Mindfulness and Compassion For Effective Collaboration
Updated: Oct 22, 2019
Have you ever spent 20 minutes staring into the deep eyes of a stranger and pondering who they really are? The beauty and grace with which Jack Kornfield led me in this practice left a deep sense of wonder and inevitable growth.
I recently had the immense privilege of attending A Greater Good Gathering – a collaboration between the Greater Good Science Center (GGSC) and 1440 Multiversity. Among many star presentations and experiences, some of which you can read about on our blog, including: What Is Empathy And How Do We Cultivate It, and Positivity at Home and at Work, Jack’s powerful words are ingrained in my heart and mind above all others.
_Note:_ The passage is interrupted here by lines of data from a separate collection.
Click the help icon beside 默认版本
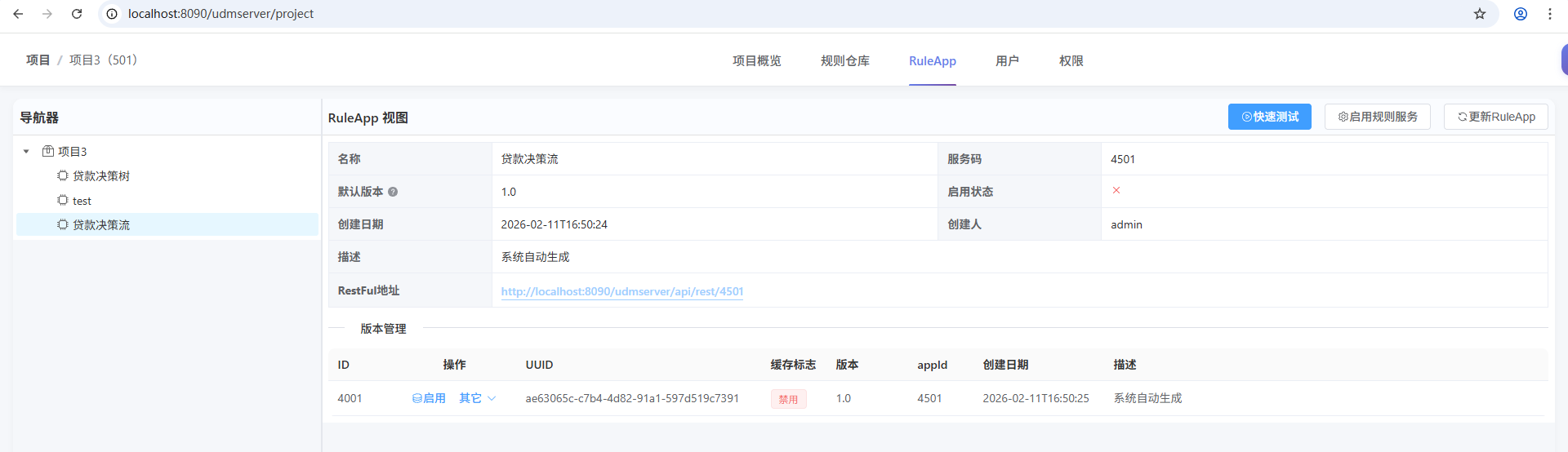The image size is (1568, 452). pyautogui.click(x=393, y=192)
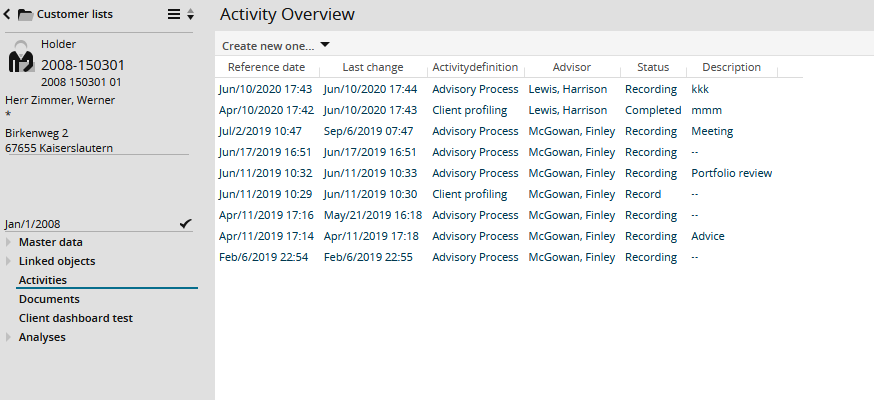This screenshot has width=874, height=400.
Task: Sort by Last change column header
Action: 372,68
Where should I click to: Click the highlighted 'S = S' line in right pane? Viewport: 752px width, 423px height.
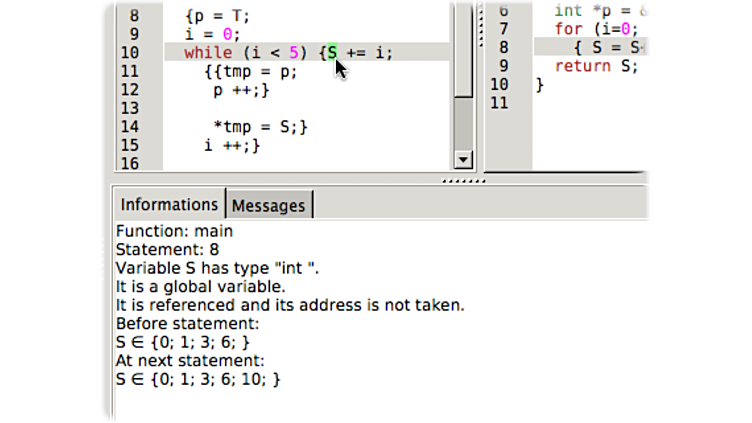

What do we do with this human incarnation? Jack began by reading a poem by Mark Nepo:
Everything is beautiful and I am so sad. This is how the heart makes a duet of wonder and grief. The light spraying through the lace of the fern is as delicate as the fibers of memory forming their web around the knot in my throat. The breeze makes the birds move from branch to branch as this ache makes me look for those I’ve lost in the next room, in the next song, in the laugh of the next stranger. In the very center, under it all, what we have that no one can take away and all that we’ve lost face each other. It is there that I’m adrift, feeling punctured by a holiness that exists inside everything. I am so sad and everything is beautiful.
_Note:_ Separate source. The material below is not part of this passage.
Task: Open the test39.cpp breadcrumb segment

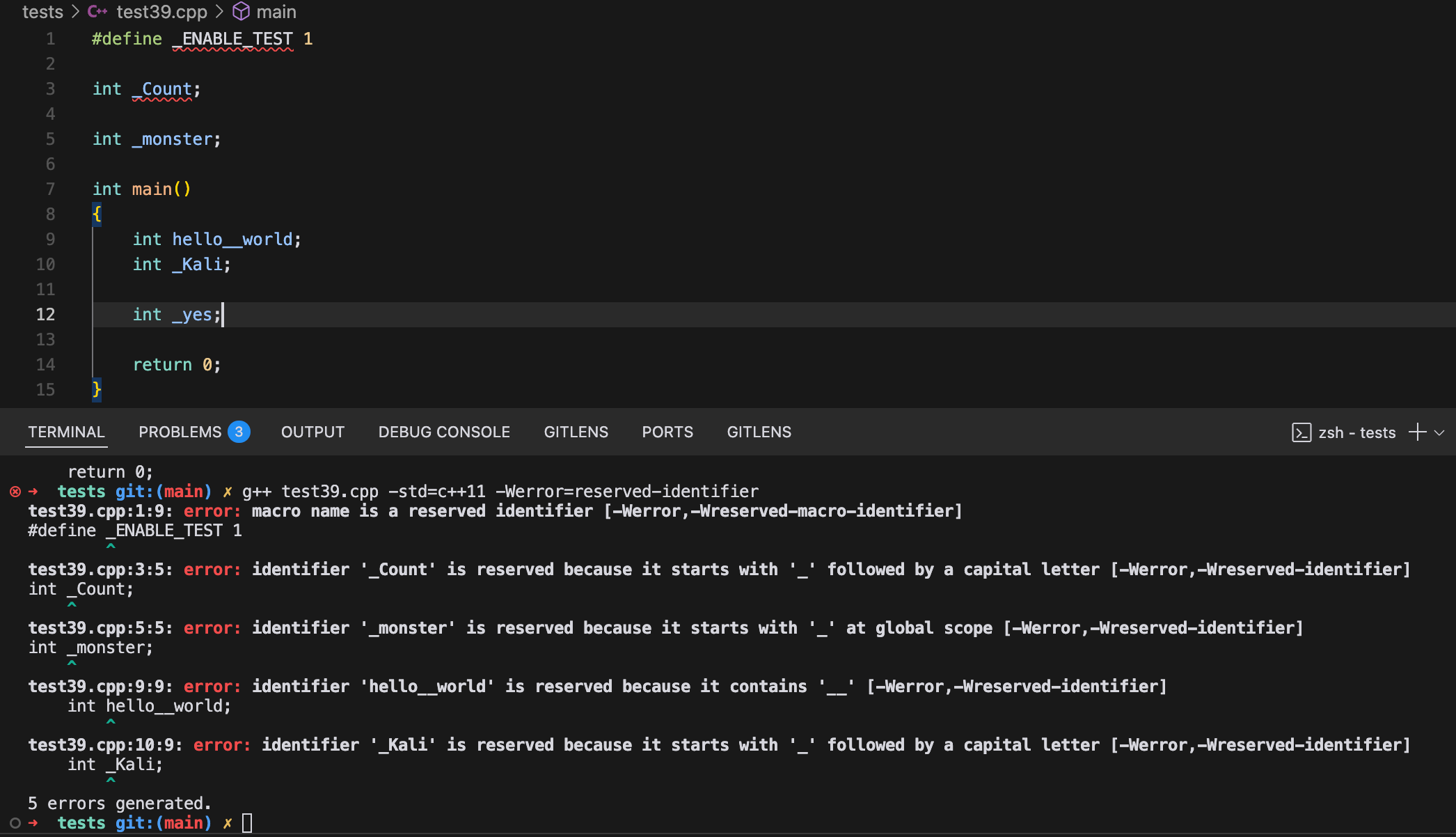Action: pos(161,12)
We are reminded of the human capacity for love. We are reminded that we are able to see beauty even in the sadness – which means that what truly matters is not our circumstances, but our perception. This is true mindfulness. As Jack aptly puts it, “it’s not what is playing on the screen, but rather who is watching.”
Mindfulness expands our capacity to add joy and sorrow, which is the gateway to freedom. This is true not just for the individual, but for the collective. If we can face the beauty of sadness in our life, we can protect against hate. If we cannot, then we cannot face our own pain and we blame our problems on others, creating real social problems.
This can manifest itself at work in very meaningful ways. We search for collaboration, team work, we want to feel brave at work to take risks and create. How can we do that if we do not practice love and compassion for ourselves and for our team?
Jack offered an experience to solidify this idea. Find a partner, look them in the eyes, and say: “How wonderful you are in your being, and I am so glad you are here”. Imagine someone at work relaying a similar message. Would you not do everything in your power to help them when they are facing a deadline? When they are on holiday and someone needs to take immediate actions on their account? When they are stuck and need creative flow to solve an organizational crisis?
Let us re-humanize work. Let us practice self-awareness and see others in the best light. Only then can we excel and progress.